## Your assignment
How many lines below contain the word "agent"? Answer with that number alone.

## Listed records
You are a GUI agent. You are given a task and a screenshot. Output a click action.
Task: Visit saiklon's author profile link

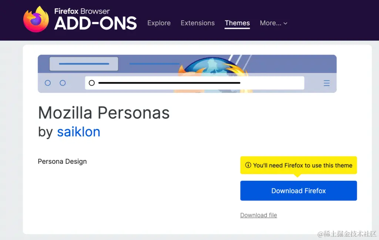78,132
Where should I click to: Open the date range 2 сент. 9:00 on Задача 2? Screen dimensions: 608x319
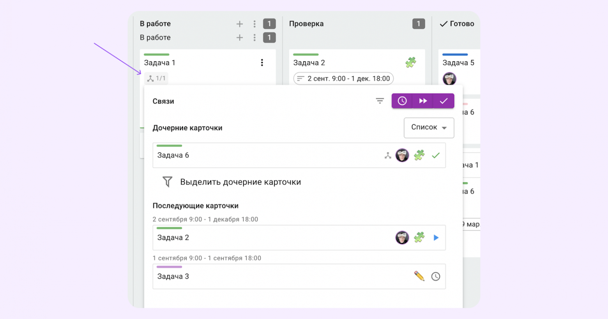click(343, 78)
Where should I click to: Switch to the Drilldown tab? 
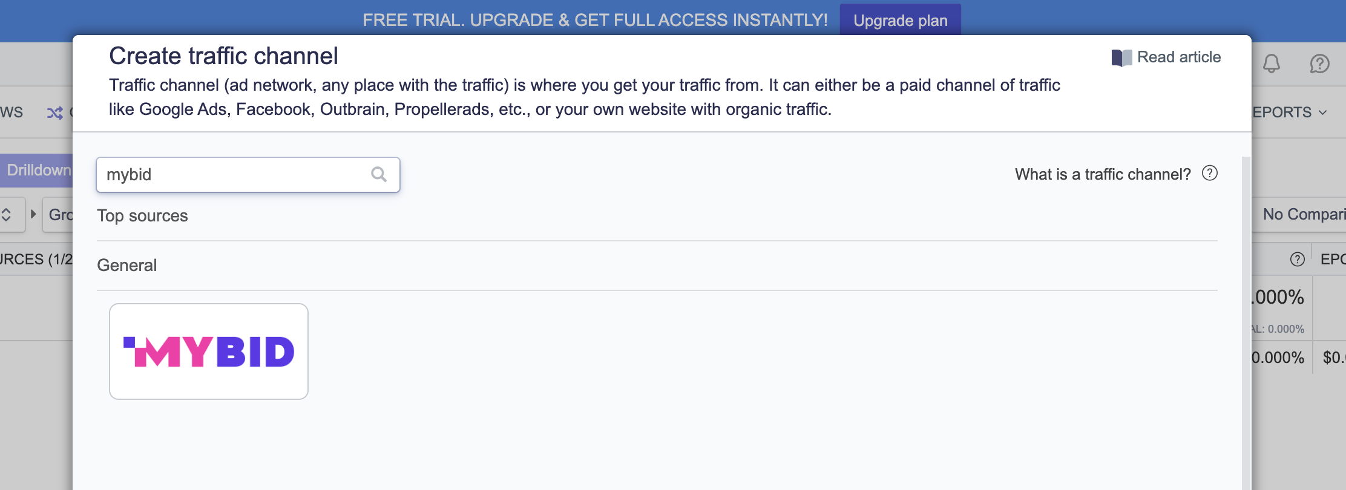pos(38,170)
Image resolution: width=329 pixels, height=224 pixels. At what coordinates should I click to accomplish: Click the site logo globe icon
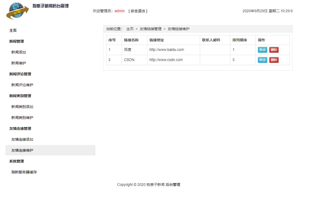[x=16, y=11]
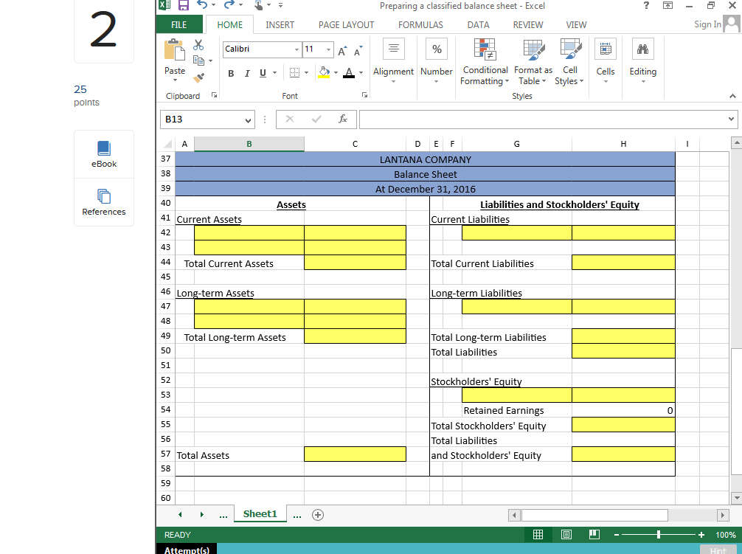Toggle underline formatting

pos(263,74)
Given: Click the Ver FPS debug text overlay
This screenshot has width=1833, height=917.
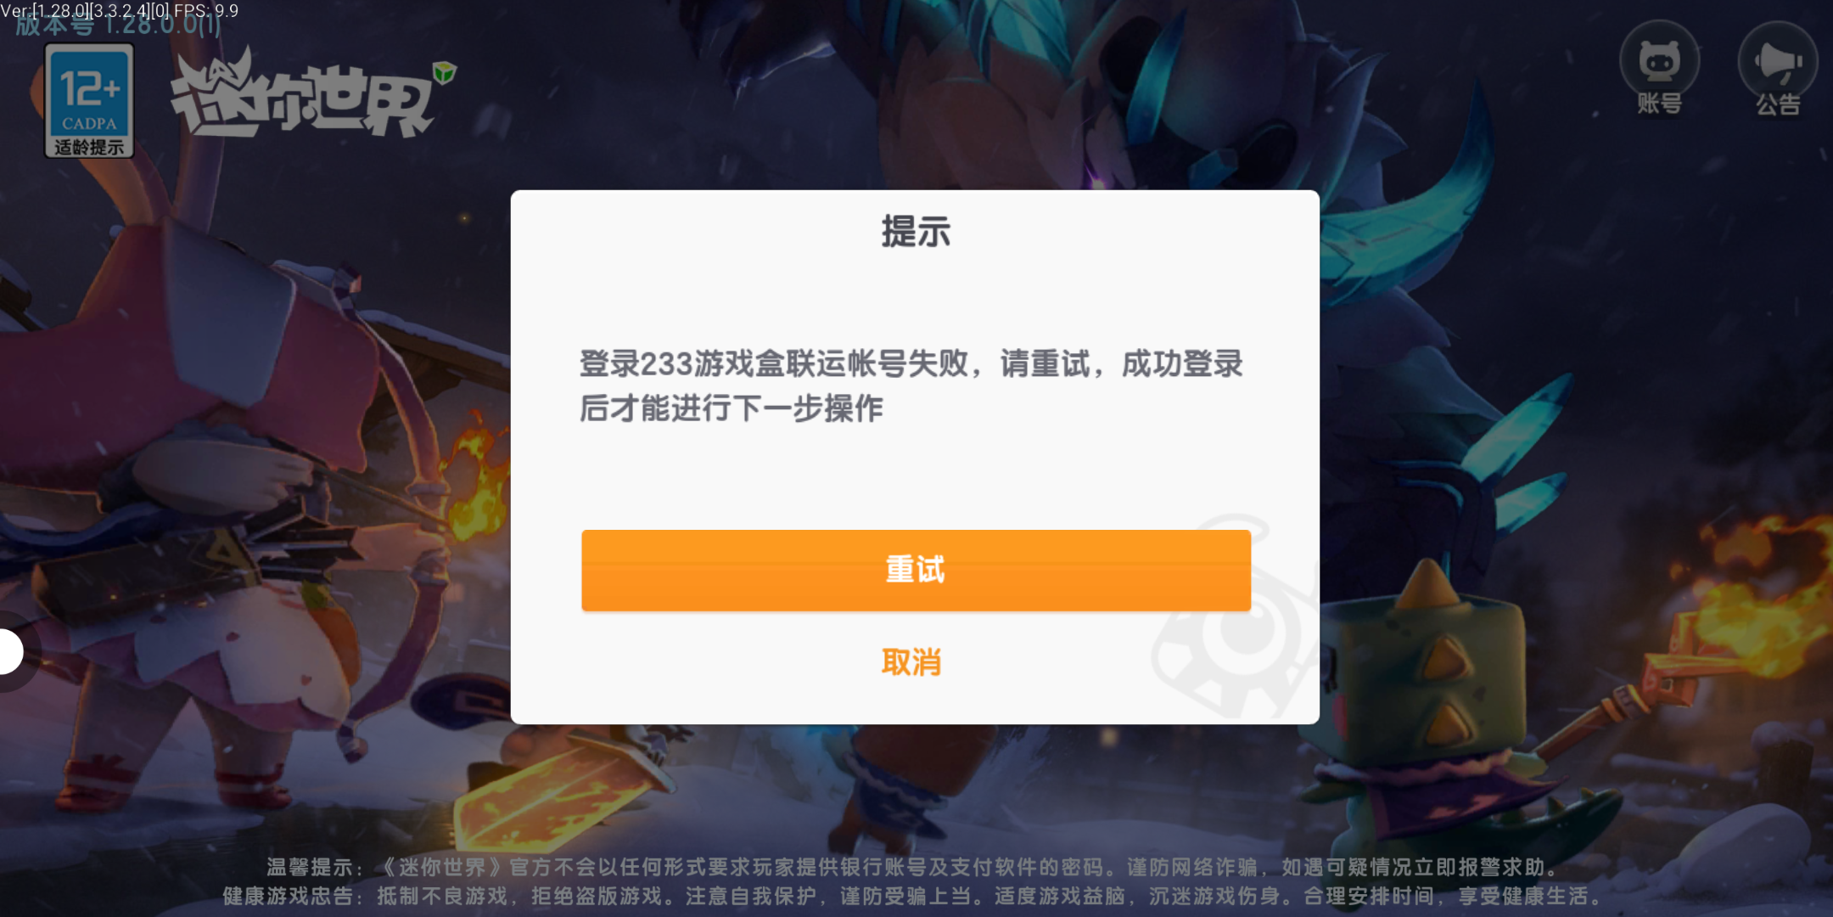Looking at the screenshot, I should [x=120, y=10].
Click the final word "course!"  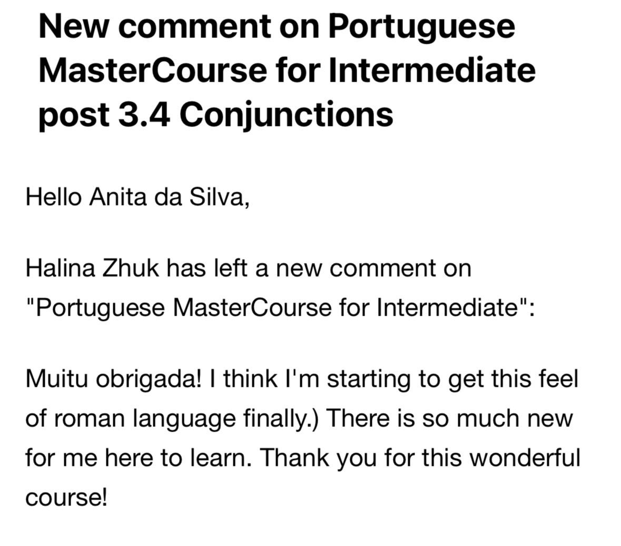click(x=66, y=498)
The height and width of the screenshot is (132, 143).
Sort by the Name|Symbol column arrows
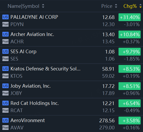tap(43, 6)
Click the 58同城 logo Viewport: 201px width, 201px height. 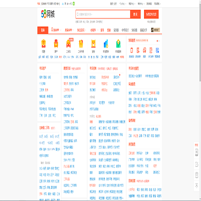48,15
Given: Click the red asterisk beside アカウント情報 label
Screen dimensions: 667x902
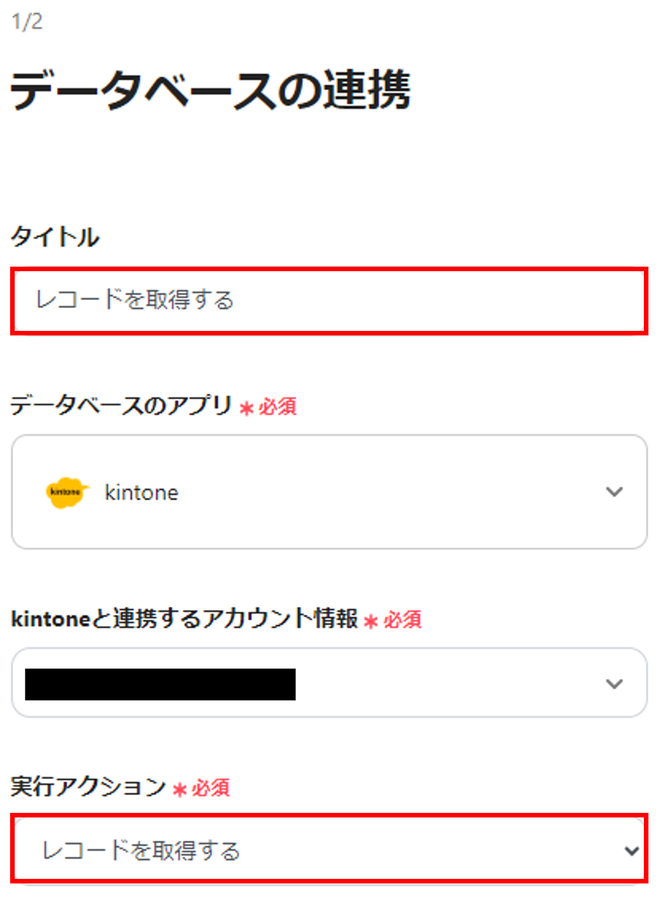Looking at the screenshot, I should pyautogui.click(x=370, y=621).
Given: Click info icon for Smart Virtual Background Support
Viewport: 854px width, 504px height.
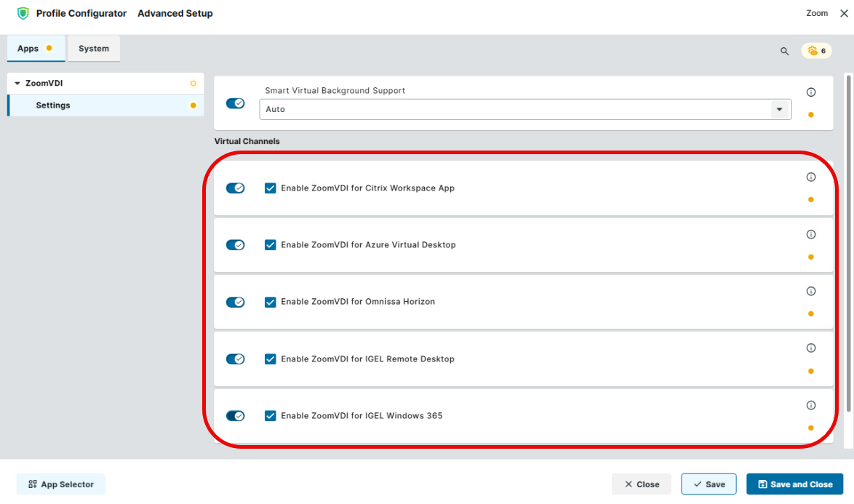Looking at the screenshot, I should (x=811, y=92).
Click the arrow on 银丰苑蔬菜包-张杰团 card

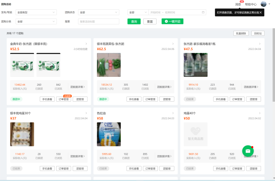pyautogui.click(x=173, y=44)
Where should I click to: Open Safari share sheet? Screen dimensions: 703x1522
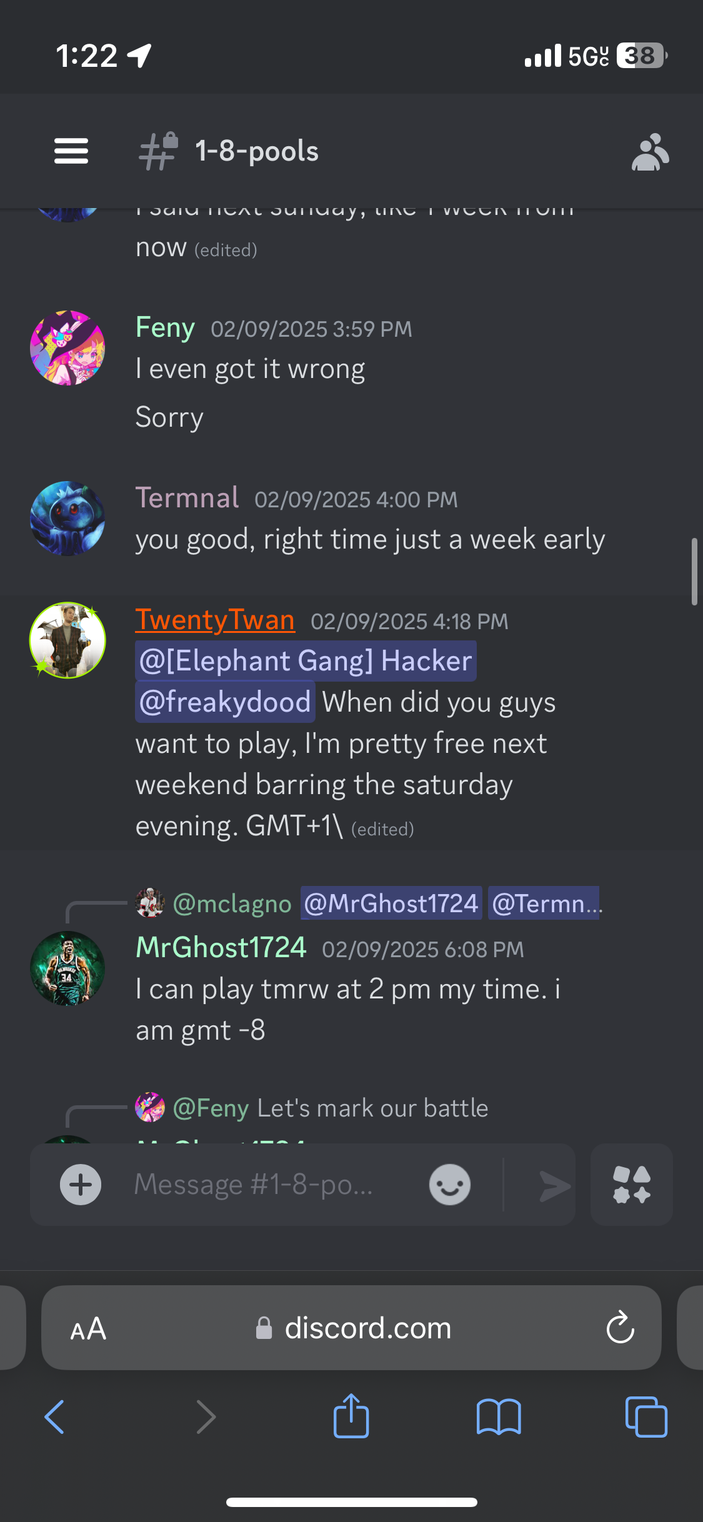(351, 1416)
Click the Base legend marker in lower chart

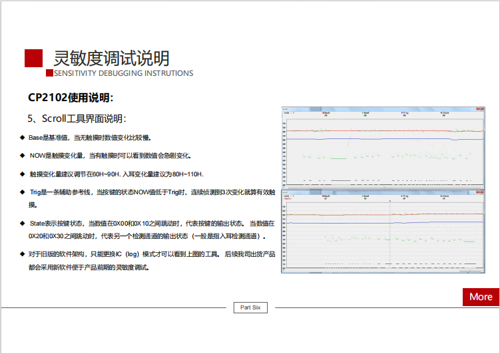coord(323,196)

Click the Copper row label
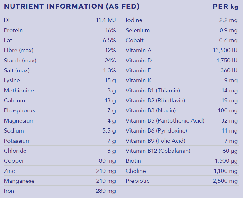pos(14,161)
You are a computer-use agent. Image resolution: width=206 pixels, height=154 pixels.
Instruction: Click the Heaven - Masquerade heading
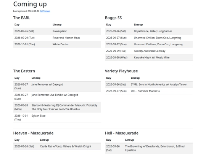point(33,133)
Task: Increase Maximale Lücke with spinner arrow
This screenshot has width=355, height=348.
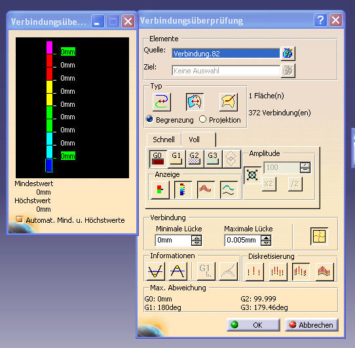Action: (x=266, y=238)
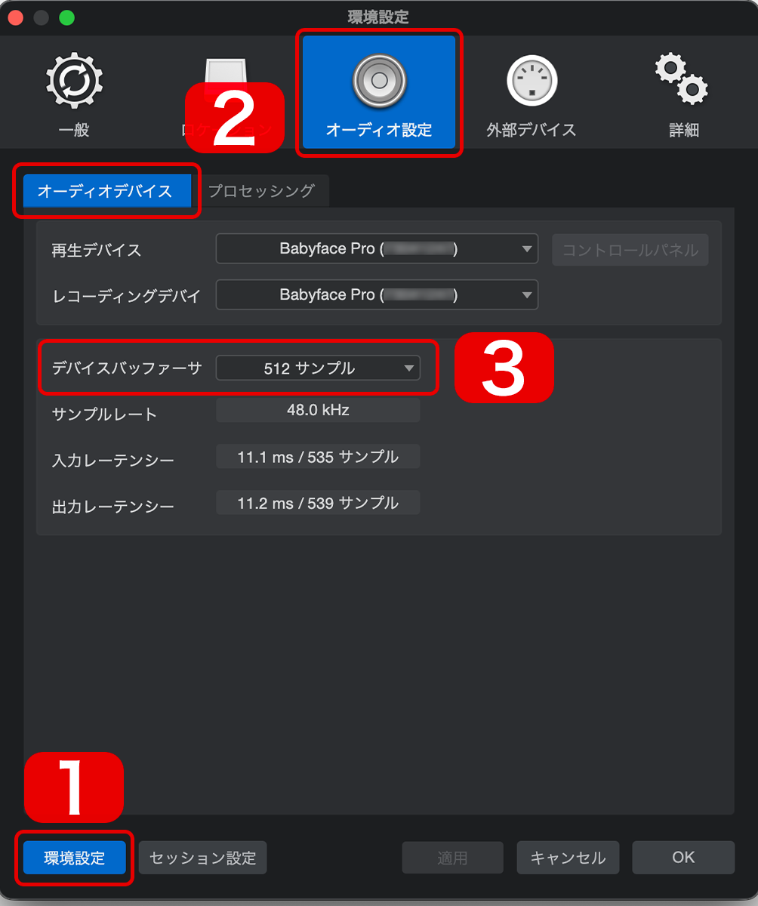Open the 一般 general settings icon
The height and width of the screenshot is (906, 758).
coord(74,79)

## Output of the exercise
2